Volkswagen und IG Metall schließen Tarifpakt 2009/10 ab: Beschäftigungssicherung bis 2014

Die Tarifvereinbarung gilt für insgesamt 100.000 Mitarbeiter, daunter auch der Standorte von Volkswagen in Sachsen in Chemnitz, Zwickau und Dresden. +++ 

´Volkswagen und IG Metall haben erfolgreich die Folgeverhandlungen zum Tarifvertrag 2009 abgeschlossen. Mit diesem Tarifvertrag war unter anderem die Einführung einer leistungsorientierten Vergütungskomponente und die leistungsabhängige Übernahme der Ausgebildeten vereinbart worden. Im Gegenzug hatten beide Seiten Gespräche unter anderem zur Beschäftigungssicherung vereinbart. Die Beschäftigungssicherung wurde nun bis Ende 2014 verlängert.

Außerdem bekräftigten Unternehmen und Arbeitnehmervertreter, Produktivitätssteigerungen gemeinsam sicherzustellen. Der Personalvorstand der Volkswagen Aktiengesellschaft, Dr. Horst Neumann, betonte heute: „Nur erfolgreiche Unternehmen können dauerhaft Arbeitsplätze sichern und schaffen. Wettbewerbsfähigkeit ist die Voraussetzung für Beschäftigungssicherung. Mit der Stärkung der Leistungsorientierung haben wir daher unser Tarifsystem substanziell weiterentwickelt.“ Das gemeinsame Erschließen von Produktivitätssteigerungen bringe die Wettbewerbsfähigkeit von Volkswagen nochmals voran. „Bei ihrer Jahresplanung beraten Werkleitung und Arbeitnehmervertretung an jedem Standort, wie die Produktivitätsziele erreicht werden können. Gemeinsame Arbeitsgruppen legen die Schritte zur Umsetzung fest.“ „Der 2006 von Unternehmen und IG Metall geschlossene Zukunftssicherungsvertrag hat sich bewährt“, stellte Dr.

Neumann fest. „Die Rückkehr von der Vier-Tage-Woche zu normalen Arbeitszeiten, die Beschäftigungssicherung zunächst bis 2011 und damit verbunden die Vereinbarung konkreter Maßnahmen zur wirtschaftlichen Auslastung unserer Standorte haben wesentlich zur heutigen Stärke von Volkswagen beigetragen. Daran knüpft das Gesamtpaket der jetzt geschlossenen Vereinbarungen an.“ Der Verhandlungsführer der Volkswagen Aktiengesellschaft, Jochen Schumm, sagte: „Leistung auf der einen Seite und die Erwartung an einen sicheren Arbeitsplatz auf der anderen Seite müssen Balance halten. Das wird mit der heutigen Vereinbarung gestärkt.“ So sehe der Tarifabschluss auch die Einrichtung eines weiteren Innovationsfonds zur Förderung neuer Beschäftigungsfelder nahe der automobilen Wertschöpfungskette vor. Die Einzelheiten zur Ausgestaltung dieses Fonds legen Unternehmen und Betriebsrat fest.

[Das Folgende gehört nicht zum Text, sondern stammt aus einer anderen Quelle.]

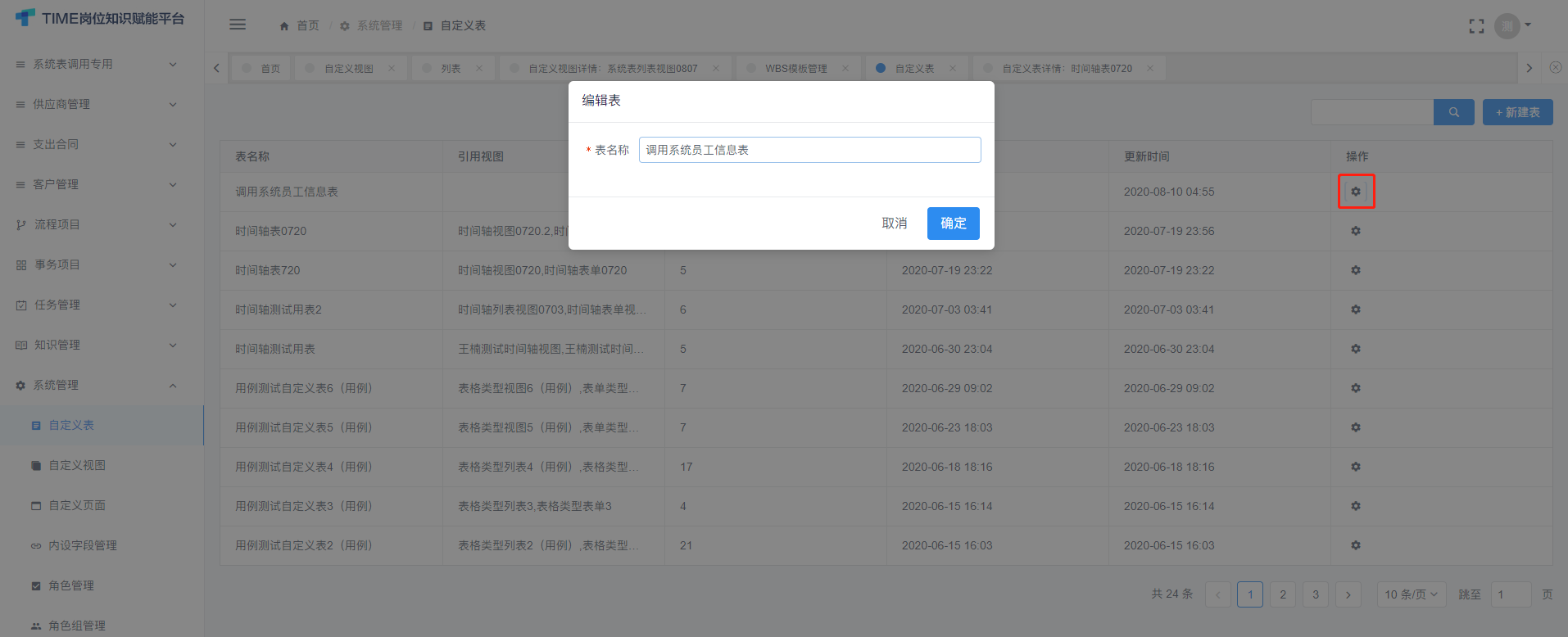Open the user avatar dropdown

1511,26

Die Tarifvereinbarung gilt für insgesamt 100.000 Mitarbeiter der Werke der Volkswagen AG in Wolfsburg, Braunschweig, Hannover, Salzgitter, Emden und Kassel, von Volkswagen in Sachsen mit den Standorten Chemnitz, Zwickau und Dresden sowie von Volkswagen Financial Services in Deutschland. Das jährliche Ausbildungsplatzangebot für 1400 junge Menschen an diesen Standorten sowie die leistungsorientierte Übernahme der Ausgebildeten werden durch den Tarifabschluss ebenfalls bis Ende 2014 gesichert.